Task data>
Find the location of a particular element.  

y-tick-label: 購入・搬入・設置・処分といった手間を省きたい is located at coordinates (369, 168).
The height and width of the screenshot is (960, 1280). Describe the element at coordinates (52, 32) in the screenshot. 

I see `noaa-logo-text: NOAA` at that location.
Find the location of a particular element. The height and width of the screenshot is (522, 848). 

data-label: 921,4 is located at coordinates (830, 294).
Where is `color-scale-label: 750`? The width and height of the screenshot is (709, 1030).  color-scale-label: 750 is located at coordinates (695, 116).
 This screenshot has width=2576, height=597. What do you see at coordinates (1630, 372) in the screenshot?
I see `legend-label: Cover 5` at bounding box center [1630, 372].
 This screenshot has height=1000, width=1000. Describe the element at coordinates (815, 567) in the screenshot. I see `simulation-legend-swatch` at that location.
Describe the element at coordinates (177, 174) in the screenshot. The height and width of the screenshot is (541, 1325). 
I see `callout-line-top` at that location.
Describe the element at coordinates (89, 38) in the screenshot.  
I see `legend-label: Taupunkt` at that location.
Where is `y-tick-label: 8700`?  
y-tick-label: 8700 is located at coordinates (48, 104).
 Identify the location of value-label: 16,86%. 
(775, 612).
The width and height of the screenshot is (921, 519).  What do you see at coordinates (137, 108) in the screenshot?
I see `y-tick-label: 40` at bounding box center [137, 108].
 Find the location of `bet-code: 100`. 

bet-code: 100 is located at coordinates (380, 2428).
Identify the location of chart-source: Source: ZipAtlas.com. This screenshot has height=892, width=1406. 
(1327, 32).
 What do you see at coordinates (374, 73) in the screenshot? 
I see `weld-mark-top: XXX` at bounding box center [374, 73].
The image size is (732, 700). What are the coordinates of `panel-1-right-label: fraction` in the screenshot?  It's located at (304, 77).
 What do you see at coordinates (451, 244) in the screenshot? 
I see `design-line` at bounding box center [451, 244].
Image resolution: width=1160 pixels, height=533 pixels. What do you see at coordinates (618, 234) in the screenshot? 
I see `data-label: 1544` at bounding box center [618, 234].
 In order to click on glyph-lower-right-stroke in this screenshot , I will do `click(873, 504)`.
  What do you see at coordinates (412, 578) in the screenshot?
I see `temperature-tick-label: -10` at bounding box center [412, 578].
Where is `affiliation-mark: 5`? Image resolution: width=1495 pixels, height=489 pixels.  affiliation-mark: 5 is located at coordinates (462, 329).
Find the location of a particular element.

Problem statement>
Copy out every item above word for word, from the first to the last.

Solution for this problem>
Find the location of a particular element.  

y-tick-label: 購入・搬入・設置・処分といった手間を省きたい is located at coordinates (369, 168).
The height and width of the screenshot is (960, 1280). Describe the element at coordinates (52, 32) in the screenshot. 

I see `noaa-logo-text: NOAA` at that location.
Find the location of a particular element. The height and width of the screenshot is (522, 848). 

data-label: 921,4 is located at coordinates (830, 294).
Where is `color-scale-label: 750`? The width and height of the screenshot is (709, 1030).  color-scale-label: 750 is located at coordinates (695, 116).
 This screenshot has width=2576, height=597. What do you see at coordinates (1630, 372) in the screenshot?
I see `legend-label: Cover 5` at bounding box center [1630, 372].
 This screenshot has height=1000, width=1000. Describe the element at coordinates (815, 567) in the screenshot. I see `simulation-legend-swatch` at that location.
Describe the element at coordinates (177, 174) in the screenshot. The height and width of the screenshot is (541, 1325). 
I see `callout-line-top` at that location.
Describe the element at coordinates (89, 38) in the screenshot.  
I see `legend-label: Taupunkt` at that location.
Where is `y-tick-label: 8700`?  
y-tick-label: 8700 is located at coordinates (48, 104).
 Identify the location of value-label: 16,86%. 
(775, 612).
The width and height of the screenshot is (921, 519).  What do you see at coordinates (137, 108) in the screenshot?
I see `y-tick-label: 40` at bounding box center [137, 108].
 Find the location of `bet-code: 100`. 

bet-code: 100 is located at coordinates (380, 2428).
Identify the location of chart-source: Source: ZipAtlas.com. This screenshot has height=892, width=1406. 
(1327, 32).
 What do you see at coordinates (374, 73) in the screenshot? 
I see `weld-mark-top: XXX` at bounding box center [374, 73].
The image size is (732, 700). What are the coordinates of `panel-1-right-label: fraction` in the screenshot?  It's located at (304, 77).
 What do you see at coordinates (451, 244) in the screenshot? 
I see `design-line` at bounding box center [451, 244].
Image resolution: width=1160 pixels, height=533 pixels. What do you see at coordinates (618, 234) in the screenshot? 
I see `data-label: 1544` at bounding box center [618, 234].
 In order to click on glyph-lower-right-stroke in this screenshot , I will do `click(873, 504)`.
  What do you see at coordinates (412, 578) in the screenshot?
I see `temperature-tick-label: -10` at bounding box center [412, 578].
Where is `affiliation-mark: 5`? Image resolution: width=1495 pixels, height=489 pixels.  affiliation-mark: 5 is located at coordinates (462, 329).
Find the location of a particular element.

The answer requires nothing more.